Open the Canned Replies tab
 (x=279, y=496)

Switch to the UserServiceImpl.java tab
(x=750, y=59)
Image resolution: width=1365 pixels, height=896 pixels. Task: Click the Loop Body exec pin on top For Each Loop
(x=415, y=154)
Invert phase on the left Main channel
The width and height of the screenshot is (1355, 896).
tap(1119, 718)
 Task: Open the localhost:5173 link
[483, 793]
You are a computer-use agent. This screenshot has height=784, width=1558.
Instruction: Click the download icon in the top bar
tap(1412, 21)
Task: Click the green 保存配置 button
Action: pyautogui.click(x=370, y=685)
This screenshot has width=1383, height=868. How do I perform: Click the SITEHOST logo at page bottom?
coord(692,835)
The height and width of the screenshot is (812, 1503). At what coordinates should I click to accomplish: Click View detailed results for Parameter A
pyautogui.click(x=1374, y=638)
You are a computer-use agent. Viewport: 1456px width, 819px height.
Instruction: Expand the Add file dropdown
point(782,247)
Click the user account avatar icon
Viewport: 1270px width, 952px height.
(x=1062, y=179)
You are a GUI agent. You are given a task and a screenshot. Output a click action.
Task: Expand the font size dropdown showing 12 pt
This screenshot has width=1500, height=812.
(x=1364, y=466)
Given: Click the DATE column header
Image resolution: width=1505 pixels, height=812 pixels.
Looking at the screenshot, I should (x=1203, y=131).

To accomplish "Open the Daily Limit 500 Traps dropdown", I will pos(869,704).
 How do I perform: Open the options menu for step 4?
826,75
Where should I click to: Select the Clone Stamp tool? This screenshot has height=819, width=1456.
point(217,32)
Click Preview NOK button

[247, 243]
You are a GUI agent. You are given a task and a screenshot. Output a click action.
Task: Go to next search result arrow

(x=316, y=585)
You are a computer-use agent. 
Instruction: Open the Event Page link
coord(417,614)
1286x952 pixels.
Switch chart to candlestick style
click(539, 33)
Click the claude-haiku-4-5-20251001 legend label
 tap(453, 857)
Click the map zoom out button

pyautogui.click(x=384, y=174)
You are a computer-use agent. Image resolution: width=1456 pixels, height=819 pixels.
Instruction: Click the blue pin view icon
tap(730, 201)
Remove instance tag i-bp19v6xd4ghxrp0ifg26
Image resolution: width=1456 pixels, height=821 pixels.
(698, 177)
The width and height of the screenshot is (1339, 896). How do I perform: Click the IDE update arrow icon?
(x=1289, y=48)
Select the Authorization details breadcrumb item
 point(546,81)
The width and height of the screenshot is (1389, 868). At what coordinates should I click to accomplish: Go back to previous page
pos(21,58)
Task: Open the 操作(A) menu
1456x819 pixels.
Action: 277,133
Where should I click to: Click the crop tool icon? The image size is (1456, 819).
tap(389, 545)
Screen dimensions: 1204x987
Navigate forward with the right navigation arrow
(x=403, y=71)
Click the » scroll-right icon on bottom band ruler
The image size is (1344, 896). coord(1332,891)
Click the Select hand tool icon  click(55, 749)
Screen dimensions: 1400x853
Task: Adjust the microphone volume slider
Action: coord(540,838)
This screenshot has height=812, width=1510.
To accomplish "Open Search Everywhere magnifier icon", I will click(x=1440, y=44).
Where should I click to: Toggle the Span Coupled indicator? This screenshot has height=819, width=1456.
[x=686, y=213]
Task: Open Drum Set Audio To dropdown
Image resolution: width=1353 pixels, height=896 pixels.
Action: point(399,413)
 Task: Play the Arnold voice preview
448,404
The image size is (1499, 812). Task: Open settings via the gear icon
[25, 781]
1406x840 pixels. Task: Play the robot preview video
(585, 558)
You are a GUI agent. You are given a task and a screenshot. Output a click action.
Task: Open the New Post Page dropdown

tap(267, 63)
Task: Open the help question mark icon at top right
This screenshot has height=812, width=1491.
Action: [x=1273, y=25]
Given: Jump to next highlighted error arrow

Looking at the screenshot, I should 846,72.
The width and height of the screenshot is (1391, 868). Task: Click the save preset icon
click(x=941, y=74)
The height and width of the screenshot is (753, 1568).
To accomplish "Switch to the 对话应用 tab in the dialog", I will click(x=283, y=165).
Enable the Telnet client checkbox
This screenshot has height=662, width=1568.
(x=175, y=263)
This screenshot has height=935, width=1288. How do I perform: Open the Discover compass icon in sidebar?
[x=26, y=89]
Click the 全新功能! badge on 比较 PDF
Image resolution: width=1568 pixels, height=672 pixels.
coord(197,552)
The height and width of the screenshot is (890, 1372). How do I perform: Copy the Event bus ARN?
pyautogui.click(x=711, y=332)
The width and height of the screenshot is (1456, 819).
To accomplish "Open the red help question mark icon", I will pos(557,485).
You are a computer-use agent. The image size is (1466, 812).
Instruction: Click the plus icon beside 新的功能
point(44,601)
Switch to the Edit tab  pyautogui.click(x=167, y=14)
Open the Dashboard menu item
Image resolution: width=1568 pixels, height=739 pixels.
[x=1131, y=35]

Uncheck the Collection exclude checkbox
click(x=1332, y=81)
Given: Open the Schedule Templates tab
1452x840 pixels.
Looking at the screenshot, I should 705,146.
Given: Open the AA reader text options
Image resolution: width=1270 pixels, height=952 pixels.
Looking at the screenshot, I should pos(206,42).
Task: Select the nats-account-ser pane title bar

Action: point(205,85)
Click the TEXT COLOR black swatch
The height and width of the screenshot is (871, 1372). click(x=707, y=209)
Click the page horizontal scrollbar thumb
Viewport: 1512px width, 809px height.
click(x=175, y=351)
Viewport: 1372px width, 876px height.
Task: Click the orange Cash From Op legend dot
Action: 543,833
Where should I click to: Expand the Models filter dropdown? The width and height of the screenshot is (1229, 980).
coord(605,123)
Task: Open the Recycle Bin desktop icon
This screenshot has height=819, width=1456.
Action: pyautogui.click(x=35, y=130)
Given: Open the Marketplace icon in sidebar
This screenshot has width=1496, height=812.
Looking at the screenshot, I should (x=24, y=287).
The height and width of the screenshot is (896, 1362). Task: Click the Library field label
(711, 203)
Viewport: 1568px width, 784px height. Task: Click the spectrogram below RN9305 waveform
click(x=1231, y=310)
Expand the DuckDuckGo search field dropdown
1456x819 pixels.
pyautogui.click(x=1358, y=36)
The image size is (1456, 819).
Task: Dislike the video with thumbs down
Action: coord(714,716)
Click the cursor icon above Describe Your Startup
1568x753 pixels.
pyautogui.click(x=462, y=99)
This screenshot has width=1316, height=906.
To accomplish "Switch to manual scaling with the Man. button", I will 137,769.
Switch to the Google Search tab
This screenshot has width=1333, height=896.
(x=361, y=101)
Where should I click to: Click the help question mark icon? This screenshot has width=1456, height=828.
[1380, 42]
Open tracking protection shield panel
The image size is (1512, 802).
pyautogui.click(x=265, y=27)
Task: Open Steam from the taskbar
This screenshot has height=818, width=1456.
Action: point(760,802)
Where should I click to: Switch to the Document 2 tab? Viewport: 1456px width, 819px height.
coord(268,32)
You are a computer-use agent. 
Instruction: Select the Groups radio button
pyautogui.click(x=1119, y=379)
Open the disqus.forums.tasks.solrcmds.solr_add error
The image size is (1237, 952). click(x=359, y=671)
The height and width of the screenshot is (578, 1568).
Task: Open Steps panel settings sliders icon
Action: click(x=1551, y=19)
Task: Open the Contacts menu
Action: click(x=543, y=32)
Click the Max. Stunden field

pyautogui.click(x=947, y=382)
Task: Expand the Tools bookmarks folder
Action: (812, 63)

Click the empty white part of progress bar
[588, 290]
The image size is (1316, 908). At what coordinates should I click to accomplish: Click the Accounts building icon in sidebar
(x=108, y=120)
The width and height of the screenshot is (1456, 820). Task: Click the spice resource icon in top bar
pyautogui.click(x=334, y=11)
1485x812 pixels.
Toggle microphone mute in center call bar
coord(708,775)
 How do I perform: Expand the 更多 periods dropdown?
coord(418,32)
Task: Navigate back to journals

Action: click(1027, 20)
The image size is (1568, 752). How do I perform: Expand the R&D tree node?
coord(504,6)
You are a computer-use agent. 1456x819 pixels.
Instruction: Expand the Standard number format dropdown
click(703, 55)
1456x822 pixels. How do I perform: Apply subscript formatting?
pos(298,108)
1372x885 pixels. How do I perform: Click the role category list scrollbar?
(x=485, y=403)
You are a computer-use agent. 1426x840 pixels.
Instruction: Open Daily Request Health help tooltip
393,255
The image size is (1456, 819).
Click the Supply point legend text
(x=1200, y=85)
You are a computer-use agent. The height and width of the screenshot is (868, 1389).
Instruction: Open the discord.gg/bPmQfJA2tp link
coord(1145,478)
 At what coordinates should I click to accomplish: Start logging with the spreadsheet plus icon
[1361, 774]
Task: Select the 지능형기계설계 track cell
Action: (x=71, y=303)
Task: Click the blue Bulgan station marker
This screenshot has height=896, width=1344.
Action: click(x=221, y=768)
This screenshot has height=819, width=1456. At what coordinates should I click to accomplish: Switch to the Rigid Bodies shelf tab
========================
**Task statement:** Report every line of the preceding listing where the string "agent" occurs.

**Task solution:**
You are a computer-use agent. This screenshot has height=784, width=1558.
You are a computer-use agent. Viewport: 1456px width, 819px height.
You are a GUI agent. You are given a task and a screenshot. Output a click action.
You are a GUI agent. You are given a task and a screenshot. Output a click action.
You are a computer-use agent. 
You are a computer-use agent. Image resolution: width=1456 pixels, height=819 pixels.
You are a GUI agent. You are given a task and a screenshot. Output a click action.
You are a computer-use agent. The image size is (1466, 812).
You are a computer-use agent. 
You are a computer-use agent. 1456x819 pixels.
You are a computer-use agent. 1426x840 pixels.
You are a computer-use agent. The height and width of the screenshot is (868, 1389).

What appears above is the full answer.